В той же «Азбуке» вышел роман другого восточноевропейского интеллектуала. Тадеуш Конвицкий широко известен в России по роману «Чтиво» и кинофильму «Последний день лета». В Польше его именуют не иначе как «национальное сокровище». Еще бы: соавтор Кавелеровича и Вайды, партизан-антифашист, признанный литературный классик и долгожитель. «Зверочеловекоморок» (перевод с польского К. Старосельской) -- роман из так называемого Вильнюсского цикла, прославивший Конвицкого на родине и не только. Очень долго книжка воспринимается исключительно как детская. Там еще и рисунки есть, сделанные юной Данутой, дочкой автора. Смешные картинки, все в школе такие рисовали. Дело происходит в 1969 году в Варшаве. Про политику -- ни слова. Среднестатистическая польская семья. Папа -- инженер, мама -- домохозяйка и художница-авангардист по совместительству, дочка борется за размеры талии и бедер, а рассказ ведется от имени двенадцатилетнего сына. Мальчик единственный, кто слегка не в себе. Он водит знакомства с говорящим догом и девочкой из параллельного мира. Кроме того, к Земле приближается комета, и все должно накрыться через пару недель. Но за это время надо успеть накостылять своему двойнику из мира иного, вызволить девочку и общипать вечно пьяного петуха. А тем временем в Варшаве начинаются съемки фильма про пионеров-космонавтов, и западло не получить в этой картине главную роль. Но сперва надо выбраться из параллельного пространства при помощи фонарика и волшебных огурцов.

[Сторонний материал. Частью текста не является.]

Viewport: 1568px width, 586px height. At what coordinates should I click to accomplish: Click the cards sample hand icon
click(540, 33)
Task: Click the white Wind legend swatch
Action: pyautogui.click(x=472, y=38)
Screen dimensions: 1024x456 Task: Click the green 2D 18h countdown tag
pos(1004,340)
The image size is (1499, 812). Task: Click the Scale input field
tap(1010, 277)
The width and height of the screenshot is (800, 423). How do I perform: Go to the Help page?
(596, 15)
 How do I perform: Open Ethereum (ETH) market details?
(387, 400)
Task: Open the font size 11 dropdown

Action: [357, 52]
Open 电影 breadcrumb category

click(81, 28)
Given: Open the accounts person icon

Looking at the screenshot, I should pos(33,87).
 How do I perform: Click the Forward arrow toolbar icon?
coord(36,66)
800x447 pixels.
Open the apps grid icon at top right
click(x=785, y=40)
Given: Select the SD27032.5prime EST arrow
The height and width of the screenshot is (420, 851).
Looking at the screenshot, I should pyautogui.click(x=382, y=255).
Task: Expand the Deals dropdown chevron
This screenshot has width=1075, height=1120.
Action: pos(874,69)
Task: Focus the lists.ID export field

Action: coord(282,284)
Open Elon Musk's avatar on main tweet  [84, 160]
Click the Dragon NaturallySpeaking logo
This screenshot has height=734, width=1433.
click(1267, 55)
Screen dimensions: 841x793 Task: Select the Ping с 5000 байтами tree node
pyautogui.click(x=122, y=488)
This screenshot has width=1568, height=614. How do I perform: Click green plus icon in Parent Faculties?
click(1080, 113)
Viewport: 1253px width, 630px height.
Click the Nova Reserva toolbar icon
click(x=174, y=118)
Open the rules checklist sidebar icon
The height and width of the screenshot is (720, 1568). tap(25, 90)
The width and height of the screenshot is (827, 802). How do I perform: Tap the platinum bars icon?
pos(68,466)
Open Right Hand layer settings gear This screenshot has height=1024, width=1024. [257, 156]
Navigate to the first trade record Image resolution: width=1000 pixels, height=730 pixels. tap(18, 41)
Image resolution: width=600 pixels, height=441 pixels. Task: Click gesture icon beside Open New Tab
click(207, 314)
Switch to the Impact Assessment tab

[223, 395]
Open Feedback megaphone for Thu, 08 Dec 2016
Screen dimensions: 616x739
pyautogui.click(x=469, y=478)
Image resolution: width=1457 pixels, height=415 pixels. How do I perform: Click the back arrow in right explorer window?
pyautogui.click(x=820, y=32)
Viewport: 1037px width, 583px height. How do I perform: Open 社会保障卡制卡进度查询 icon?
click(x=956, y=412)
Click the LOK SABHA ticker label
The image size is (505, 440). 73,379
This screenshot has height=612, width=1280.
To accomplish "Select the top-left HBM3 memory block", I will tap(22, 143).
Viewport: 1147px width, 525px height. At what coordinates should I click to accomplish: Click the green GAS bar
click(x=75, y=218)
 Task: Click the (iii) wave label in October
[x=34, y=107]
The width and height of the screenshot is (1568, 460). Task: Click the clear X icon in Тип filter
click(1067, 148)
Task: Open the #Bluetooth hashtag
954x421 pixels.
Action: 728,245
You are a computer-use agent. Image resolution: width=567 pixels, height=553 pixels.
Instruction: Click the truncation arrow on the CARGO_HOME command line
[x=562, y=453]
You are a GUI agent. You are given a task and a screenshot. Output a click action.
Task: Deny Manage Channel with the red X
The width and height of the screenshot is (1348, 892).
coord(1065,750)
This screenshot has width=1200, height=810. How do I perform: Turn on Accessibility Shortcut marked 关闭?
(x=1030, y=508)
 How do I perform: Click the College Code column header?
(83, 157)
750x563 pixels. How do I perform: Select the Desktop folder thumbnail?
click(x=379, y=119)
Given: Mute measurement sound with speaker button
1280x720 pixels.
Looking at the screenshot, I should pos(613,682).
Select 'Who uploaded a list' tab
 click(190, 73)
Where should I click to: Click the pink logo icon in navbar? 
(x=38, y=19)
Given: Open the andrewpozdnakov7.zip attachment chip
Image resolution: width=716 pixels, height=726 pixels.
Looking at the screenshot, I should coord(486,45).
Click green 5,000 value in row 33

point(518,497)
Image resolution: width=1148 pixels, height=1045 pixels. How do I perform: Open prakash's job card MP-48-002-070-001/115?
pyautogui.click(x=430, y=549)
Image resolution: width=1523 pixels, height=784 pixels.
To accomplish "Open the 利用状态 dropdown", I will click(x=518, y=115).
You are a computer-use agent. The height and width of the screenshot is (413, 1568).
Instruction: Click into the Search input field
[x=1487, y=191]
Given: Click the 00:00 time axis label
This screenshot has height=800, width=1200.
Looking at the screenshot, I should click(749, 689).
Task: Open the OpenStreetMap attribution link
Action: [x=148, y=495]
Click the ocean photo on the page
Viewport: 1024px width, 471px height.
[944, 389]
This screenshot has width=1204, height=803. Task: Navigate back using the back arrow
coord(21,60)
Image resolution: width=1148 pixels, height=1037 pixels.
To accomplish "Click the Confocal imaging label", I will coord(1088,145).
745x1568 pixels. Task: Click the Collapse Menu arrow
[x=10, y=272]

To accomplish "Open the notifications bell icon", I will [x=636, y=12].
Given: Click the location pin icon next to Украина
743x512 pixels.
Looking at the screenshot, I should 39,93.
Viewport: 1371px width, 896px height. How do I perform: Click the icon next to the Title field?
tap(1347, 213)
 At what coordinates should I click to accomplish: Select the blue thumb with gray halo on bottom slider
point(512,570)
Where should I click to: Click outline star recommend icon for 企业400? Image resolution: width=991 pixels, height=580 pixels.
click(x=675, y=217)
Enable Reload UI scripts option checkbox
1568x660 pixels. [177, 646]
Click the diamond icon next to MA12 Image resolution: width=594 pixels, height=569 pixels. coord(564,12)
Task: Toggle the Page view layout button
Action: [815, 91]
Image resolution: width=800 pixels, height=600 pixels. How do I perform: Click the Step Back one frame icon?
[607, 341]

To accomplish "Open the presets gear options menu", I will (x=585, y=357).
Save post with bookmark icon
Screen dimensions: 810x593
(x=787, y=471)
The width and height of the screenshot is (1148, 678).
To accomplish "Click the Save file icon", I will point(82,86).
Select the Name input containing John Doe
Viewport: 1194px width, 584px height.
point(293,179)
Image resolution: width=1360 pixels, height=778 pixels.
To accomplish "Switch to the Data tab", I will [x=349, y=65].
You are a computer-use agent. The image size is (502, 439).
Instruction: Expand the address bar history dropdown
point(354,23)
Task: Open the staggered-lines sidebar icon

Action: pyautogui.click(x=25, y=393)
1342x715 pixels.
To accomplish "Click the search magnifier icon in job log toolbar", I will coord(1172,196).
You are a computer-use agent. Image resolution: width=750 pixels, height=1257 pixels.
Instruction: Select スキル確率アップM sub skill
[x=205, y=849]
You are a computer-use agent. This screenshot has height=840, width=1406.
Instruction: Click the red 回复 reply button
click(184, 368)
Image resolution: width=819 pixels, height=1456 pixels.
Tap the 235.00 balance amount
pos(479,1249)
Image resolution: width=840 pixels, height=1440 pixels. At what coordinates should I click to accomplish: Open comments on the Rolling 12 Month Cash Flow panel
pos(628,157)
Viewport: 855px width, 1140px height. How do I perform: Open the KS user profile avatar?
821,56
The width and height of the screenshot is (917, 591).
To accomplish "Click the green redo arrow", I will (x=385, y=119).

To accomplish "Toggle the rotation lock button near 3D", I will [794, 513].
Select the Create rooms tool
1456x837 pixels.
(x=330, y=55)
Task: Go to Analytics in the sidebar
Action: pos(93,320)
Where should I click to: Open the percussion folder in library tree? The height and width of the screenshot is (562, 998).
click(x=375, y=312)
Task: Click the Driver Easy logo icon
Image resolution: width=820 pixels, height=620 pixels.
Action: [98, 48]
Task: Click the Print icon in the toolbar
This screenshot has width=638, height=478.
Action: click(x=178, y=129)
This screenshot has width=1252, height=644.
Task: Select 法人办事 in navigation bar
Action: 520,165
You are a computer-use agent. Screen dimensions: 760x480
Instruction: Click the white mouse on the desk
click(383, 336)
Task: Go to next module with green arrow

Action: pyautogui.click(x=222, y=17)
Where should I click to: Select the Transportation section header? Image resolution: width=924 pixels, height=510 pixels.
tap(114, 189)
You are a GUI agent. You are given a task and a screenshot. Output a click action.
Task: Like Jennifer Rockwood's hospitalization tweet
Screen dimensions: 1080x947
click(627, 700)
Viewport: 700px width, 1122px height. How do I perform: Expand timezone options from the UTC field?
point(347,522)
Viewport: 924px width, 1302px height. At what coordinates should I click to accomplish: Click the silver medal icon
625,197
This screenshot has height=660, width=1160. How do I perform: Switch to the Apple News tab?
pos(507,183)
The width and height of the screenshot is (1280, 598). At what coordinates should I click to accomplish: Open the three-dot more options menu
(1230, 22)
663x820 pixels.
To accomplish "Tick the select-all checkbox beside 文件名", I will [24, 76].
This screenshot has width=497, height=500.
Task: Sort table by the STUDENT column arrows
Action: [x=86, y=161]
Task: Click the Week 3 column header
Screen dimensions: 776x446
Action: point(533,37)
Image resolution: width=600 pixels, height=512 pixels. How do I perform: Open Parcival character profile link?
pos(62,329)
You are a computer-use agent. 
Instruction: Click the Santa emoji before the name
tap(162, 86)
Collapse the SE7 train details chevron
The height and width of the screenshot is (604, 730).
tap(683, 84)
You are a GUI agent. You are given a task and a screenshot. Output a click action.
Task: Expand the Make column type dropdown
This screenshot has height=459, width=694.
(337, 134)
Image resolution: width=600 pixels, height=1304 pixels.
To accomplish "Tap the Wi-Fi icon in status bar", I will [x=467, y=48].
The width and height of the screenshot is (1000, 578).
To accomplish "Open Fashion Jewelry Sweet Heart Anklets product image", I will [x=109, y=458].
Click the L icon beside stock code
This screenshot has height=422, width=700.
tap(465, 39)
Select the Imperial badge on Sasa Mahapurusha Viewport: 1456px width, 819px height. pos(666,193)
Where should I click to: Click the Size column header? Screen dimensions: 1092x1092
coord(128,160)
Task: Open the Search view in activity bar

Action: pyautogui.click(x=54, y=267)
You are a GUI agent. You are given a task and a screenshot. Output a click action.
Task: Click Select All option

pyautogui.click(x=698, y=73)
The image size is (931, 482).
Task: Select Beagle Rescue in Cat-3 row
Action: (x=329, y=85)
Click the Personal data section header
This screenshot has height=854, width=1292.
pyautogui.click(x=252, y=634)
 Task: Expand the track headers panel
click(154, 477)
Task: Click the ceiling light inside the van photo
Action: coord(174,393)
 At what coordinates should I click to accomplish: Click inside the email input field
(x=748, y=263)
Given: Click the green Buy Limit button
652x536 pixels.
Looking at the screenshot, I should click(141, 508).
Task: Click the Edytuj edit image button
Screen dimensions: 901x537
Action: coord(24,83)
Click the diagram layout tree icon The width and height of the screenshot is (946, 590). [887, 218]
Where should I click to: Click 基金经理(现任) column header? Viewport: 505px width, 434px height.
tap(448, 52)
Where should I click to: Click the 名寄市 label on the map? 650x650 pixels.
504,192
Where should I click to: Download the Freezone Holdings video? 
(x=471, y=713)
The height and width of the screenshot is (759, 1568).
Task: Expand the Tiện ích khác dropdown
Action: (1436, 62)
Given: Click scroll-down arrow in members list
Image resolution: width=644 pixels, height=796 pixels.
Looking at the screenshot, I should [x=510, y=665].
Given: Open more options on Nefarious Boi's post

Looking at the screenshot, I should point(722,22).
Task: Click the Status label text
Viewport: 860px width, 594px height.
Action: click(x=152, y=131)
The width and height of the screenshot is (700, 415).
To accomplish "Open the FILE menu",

Сказка! Настоящая пионерская сказка. Что-то вроде «Баранкин, будь человеком» или «Большого космического путешествия». И сцена съемок фильма описана ужасно смешно. Натуральная ностальгия по бессмысленному пионерскому детству просыпается. Кто не ждал сакраментального вопроса: «Девочка, хочешь сниматься в кино?»

Одно «но». Начинив свой роман всевозможными жанровыми деликатесами из репертуара Детгиза, Конвицкий приберег для читателя абсолютно недетский финал. Финал, можно сказать, предательский. Вот за такие финалы начинаешь ненавидеть поляков с их многовековым морализмом и неземной католической тоской. Не гоже продавать читателю концовку, но на этот раз -- назло продам. Чтобы не дочитывал книгу и бросал на том самом моменте, когда этот Конвицкий сам кокетливо предлагает ее закрыть. Вот и закрывайте. Потому что в итоге выясняется, что всю эту сказку придумал мальчик, больной лейкемией. Никаких дополнительных радостей эта подробность естественно не приносит. И весь сюжет после этого выглядит ну в очень странном свете. Если это призыв не поддаваться самому страшному из грехов, то высказан он в самой топорной форме. А если это сделано в память о близком человеке, то для этого предназначены посвящения, а не послесловия. Лучше заранее вырвать последние пять страниц и спокойно радоваться оставшимся двумстам пятидесяти.